The Black Donnellys gets its shot starting tonight, but don't count on success.
By ERIC DEGGANS
Published February 26, 2007
Can an Irish crime drama work where showbiz-centered comedy failed?
That's the question hanging now, as NBC executes a mid-season Hail Mary by booting the sagging Studio 60 off Monday nights for Paul Haggis' new series, The Black Donnellys.
Some have already written early obituaries for Studio 60, the highly anticipated dramedy from West Wing mastermind Aaron Sorkin, which hits the bench starting tonight in favor of Donnellys.

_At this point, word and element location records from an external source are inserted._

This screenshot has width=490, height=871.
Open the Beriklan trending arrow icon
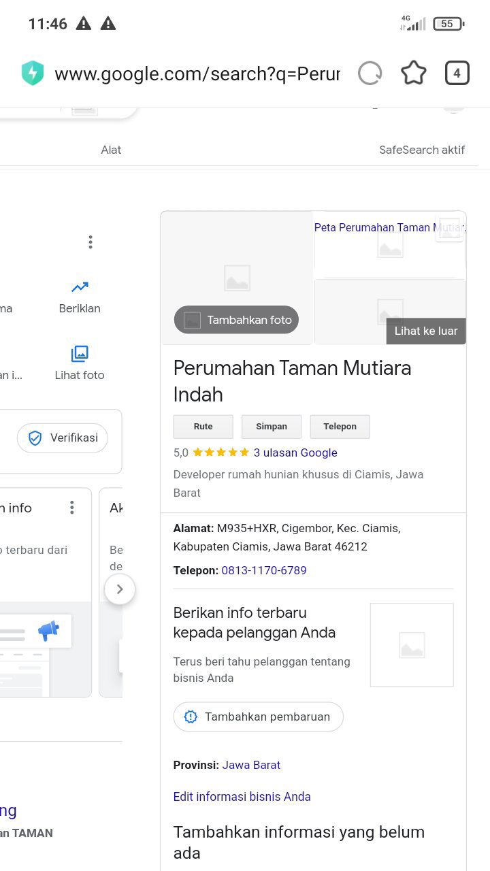(x=80, y=288)
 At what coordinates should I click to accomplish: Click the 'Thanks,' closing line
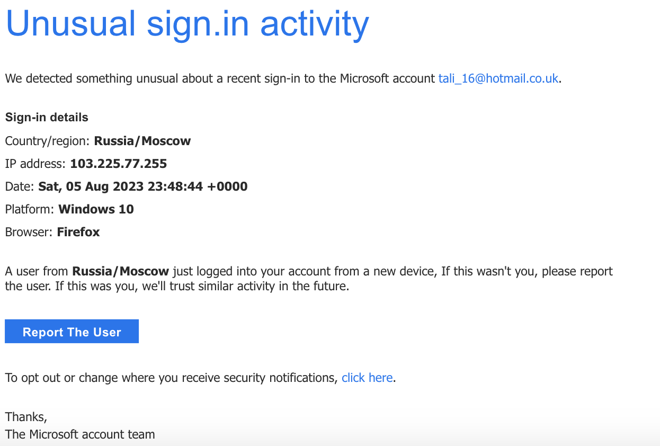pyautogui.click(x=25, y=417)
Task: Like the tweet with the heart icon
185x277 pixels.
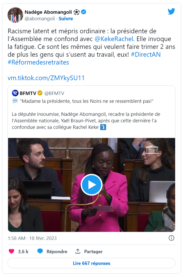Action: pyautogui.click(x=12, y=251)

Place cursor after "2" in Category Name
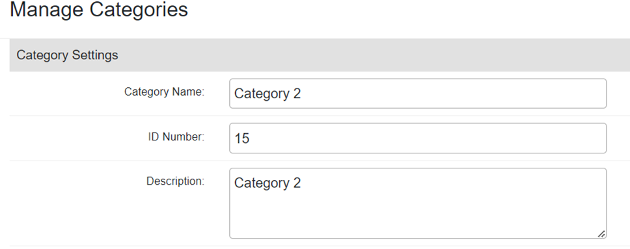(x=302, y=94)
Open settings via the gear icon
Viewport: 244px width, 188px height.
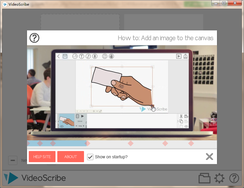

Coming from Oscar-winning screenwriters Haggis and Bobby Moresco Crash, Million Dollar Baby, Donnellys' gritty tale of crime and neighborhood shenanigans in New York City hits just as The Departed turns heads at the Oscars with a similar story and TV casts about for a non-Idol fueled success.
But wait just a minute.
This critic is willing to make a risky prediction: The Black Donnellys will suffer the same fate as Studio 60 in a shorter time, because of what Sorkin's failure has taught us about what works on TV these days.
Lesson 1: Audiences must find TV characters compelling.

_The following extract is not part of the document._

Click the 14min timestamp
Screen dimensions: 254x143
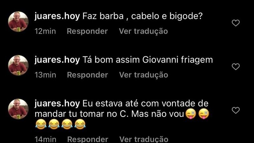click(x=45, y=139)
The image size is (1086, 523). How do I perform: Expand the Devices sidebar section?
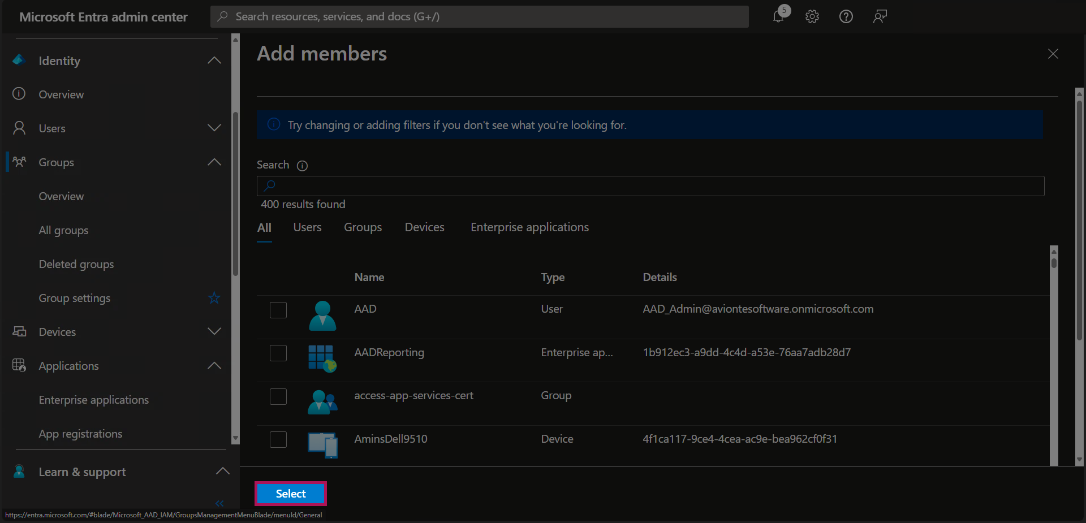click(x=214, y=332)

Yeah, it sounds like TV 101. But even a pro like Sorkin had a tough time making us care about the self-centered network executives, high-strung performers and snarky producers who strutted round Studio 60 like making a late-night TV show was comparable to, well, running the free world.
In Donnellys, we have a crew of no-name actors playing Irish brothers caught between Italian and Irish mobsters when one of them - a hotheaded, hard-drinking bar owner, no stereotype there - kidnaps the nephew of a major Italian mob boss for ransom. Oh yeah, and the story is told from the viewpoint of a local sleaze who pals around with the family; now that's entertainment.
Lesson 2: A good pilot doesn't guarantee a good series.
Studio 60 was one of the best pilot episodes of the season - a crackling mix of smart dialogue, interesting people and intriguing situations. Five months later, the few viewers who remain have been mired in two painfully awkward romances and the backstage drama at a late night show that isn't even as funny as Saturday Night Live.
Critics have seen five Donnellys episodes so far, and they all have the same mix of strengths and weaknesses; intricate plots with a nice mix of street violence and romance on the plus side, generic characters and situations snagged from a thousand past gangster movies on the negative. Top it with a narrator who sounds like he's doing a bad James Cagney impression every week and you have a very questionable enterprise indeed.
Lesson 3: Audience flow counts.
Fans of Two and Half Men also like CSI: Miami, so CBS rules Monday nights. But the comic book geeks who have made NBC's Heroes the surprise hit of the season haven't stuck around for a talky drama about show business.
Now it's Donnellys turn to try wooing the crowd that made "Save the Cheerleader, Save the World" their personal mantra. Can the story of good guy Irish art student slowly sucked into a world of crime by his knuckleheaded brothers hold onto an audience used to seeing people fly and walk through walls?
I'm not betting on it. But I'm the guy who thought Studio 60 would be a hit in the first place.
Eric Deggans can be reached at email@example.com or (727) 893-8521. See his blog at blogs.tampabay.com/media.
The Black Donnellys
Premieres tonight at 10 on WFLA-Ch. 8.
Tonight's episode also will air on USA Network at midnight March 6; the first two episodes will also air back-to-back on Bravo, at 4 p.m. March 11.